§ **Work request**
Using the entries below, write out the line with "Where should I click to: Expand Identity", the line with "Given: Click the Zero RPM help icon", and every line in between, exactly as each is written.

§ **Supplied entries**
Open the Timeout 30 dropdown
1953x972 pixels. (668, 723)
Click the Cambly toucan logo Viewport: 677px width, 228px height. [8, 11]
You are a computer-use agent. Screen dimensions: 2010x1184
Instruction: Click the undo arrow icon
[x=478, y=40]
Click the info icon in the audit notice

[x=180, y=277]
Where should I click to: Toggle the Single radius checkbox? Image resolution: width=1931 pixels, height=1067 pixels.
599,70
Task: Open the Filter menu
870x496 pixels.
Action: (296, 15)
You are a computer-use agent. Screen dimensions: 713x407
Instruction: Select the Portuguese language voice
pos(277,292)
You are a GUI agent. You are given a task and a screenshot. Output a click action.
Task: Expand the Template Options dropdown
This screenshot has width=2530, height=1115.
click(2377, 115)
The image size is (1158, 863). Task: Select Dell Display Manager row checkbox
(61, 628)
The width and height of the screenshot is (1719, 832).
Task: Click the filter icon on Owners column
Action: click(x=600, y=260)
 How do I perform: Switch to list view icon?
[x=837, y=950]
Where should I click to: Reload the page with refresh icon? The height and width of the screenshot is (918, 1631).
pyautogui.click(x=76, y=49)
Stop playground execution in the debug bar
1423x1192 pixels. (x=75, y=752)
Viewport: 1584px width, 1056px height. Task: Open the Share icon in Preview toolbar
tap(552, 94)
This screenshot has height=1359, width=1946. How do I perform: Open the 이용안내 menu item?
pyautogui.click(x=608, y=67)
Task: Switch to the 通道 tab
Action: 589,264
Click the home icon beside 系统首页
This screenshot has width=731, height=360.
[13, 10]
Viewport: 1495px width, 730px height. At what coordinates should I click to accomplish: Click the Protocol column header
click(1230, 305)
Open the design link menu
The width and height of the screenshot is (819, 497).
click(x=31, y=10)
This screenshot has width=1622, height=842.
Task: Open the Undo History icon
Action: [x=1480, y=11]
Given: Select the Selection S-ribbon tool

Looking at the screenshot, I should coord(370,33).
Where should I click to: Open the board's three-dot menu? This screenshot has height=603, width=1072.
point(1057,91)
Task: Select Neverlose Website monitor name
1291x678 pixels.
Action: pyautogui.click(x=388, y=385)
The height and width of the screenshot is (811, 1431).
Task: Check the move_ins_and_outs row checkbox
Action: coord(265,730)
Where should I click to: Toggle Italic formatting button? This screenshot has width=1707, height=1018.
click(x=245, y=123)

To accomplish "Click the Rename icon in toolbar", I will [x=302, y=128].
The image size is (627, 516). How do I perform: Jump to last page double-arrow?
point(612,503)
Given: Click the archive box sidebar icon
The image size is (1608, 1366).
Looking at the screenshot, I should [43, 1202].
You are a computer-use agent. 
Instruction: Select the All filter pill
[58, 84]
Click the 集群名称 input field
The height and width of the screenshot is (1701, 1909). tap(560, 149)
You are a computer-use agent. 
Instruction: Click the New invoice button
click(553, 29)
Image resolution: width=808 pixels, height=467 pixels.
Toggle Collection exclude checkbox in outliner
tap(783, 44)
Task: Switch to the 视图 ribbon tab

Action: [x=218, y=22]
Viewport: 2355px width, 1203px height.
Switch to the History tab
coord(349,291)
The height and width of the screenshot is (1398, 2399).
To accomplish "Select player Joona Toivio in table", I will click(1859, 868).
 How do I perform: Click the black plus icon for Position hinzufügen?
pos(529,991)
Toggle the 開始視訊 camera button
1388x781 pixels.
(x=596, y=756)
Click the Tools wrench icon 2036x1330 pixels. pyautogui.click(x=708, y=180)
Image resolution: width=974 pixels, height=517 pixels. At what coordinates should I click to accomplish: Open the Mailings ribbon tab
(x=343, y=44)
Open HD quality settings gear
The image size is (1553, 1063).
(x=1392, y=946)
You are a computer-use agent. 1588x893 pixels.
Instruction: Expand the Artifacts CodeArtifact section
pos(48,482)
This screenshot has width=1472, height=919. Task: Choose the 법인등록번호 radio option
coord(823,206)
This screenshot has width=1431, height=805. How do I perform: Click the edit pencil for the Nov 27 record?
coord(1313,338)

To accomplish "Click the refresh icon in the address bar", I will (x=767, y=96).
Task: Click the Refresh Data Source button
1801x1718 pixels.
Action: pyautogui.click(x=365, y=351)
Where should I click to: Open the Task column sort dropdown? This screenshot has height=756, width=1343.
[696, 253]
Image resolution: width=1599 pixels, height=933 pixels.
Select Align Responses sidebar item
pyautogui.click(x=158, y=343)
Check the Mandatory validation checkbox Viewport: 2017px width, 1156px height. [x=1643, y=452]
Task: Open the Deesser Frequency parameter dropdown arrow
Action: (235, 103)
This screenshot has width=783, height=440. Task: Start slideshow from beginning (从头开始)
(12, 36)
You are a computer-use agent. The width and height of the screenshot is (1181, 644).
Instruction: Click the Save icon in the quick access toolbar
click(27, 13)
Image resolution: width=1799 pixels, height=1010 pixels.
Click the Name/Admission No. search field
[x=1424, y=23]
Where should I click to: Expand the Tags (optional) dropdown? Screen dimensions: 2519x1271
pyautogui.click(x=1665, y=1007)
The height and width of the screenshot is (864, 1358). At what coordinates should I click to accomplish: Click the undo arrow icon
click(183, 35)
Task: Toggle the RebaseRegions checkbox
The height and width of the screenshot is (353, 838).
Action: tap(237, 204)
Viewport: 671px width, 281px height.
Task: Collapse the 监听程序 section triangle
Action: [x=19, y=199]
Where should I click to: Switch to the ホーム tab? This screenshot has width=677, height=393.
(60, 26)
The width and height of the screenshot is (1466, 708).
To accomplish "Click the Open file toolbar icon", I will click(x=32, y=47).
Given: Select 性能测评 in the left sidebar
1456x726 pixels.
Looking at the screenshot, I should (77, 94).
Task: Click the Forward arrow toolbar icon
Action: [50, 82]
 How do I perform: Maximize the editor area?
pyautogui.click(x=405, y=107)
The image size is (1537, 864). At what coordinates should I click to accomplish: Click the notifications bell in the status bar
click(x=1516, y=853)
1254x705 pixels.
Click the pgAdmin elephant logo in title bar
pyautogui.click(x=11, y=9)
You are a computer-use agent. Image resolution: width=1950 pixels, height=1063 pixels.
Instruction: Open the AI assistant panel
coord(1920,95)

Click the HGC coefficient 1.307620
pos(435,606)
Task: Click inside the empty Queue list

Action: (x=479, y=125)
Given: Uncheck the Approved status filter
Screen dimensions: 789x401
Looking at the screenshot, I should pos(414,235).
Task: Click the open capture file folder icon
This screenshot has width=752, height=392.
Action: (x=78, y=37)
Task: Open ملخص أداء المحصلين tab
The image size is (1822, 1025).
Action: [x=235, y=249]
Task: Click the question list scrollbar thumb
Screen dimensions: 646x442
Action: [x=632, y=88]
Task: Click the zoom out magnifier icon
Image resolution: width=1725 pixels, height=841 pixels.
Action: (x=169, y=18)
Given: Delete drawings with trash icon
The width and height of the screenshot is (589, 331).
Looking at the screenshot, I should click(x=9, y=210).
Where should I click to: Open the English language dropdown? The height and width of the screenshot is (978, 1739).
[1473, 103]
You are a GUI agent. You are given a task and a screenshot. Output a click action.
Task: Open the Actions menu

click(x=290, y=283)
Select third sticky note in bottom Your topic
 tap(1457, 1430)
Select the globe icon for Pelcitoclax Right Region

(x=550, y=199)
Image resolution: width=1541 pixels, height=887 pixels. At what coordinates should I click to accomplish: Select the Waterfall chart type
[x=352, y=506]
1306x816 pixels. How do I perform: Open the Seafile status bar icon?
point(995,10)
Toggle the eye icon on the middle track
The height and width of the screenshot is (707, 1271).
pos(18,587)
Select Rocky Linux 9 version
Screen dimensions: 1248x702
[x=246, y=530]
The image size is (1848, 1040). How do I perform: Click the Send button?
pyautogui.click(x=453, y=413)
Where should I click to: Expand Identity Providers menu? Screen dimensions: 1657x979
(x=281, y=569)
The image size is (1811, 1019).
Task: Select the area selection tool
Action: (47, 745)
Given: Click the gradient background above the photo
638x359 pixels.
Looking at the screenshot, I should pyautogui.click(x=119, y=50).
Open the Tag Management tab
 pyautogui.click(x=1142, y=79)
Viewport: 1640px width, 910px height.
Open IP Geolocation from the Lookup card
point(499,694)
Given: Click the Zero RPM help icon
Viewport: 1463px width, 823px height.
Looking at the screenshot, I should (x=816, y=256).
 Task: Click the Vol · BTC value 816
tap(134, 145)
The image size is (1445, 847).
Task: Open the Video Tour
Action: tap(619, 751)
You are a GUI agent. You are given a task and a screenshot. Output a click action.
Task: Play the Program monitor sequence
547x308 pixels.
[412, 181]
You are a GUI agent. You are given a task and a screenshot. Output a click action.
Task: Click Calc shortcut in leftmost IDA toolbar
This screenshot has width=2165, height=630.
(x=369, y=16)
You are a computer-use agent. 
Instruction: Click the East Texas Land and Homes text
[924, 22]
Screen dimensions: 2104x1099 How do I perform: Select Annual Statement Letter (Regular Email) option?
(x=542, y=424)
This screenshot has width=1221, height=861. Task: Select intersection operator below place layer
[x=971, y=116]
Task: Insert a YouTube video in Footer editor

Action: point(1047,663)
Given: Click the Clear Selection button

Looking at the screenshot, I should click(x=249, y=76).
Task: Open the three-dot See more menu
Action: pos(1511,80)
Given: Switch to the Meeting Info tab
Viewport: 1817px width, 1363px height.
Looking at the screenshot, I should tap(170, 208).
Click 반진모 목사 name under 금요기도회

§ **Response to this exercise**
Where should I click to: Expand Identity Providers menu? Screen dimensions: 1657x979
(x=281, y=569)
The image size is (1811, 1019).
Task: Select the area selection tool
Action: (47, 745)
Given: Click the gradient background above the photo
638x359 pixels.
Looking at the screenshot, I should pyautogui.click(x=119, y=50).
Open the Tag Management tab
 pyautogui.click(x=1142, y=79)
Viewport: 1640px width, 910px height.
Open IP Geolocation from the Lookup card
point(499,694)
Given: Click the Zero RPM help icon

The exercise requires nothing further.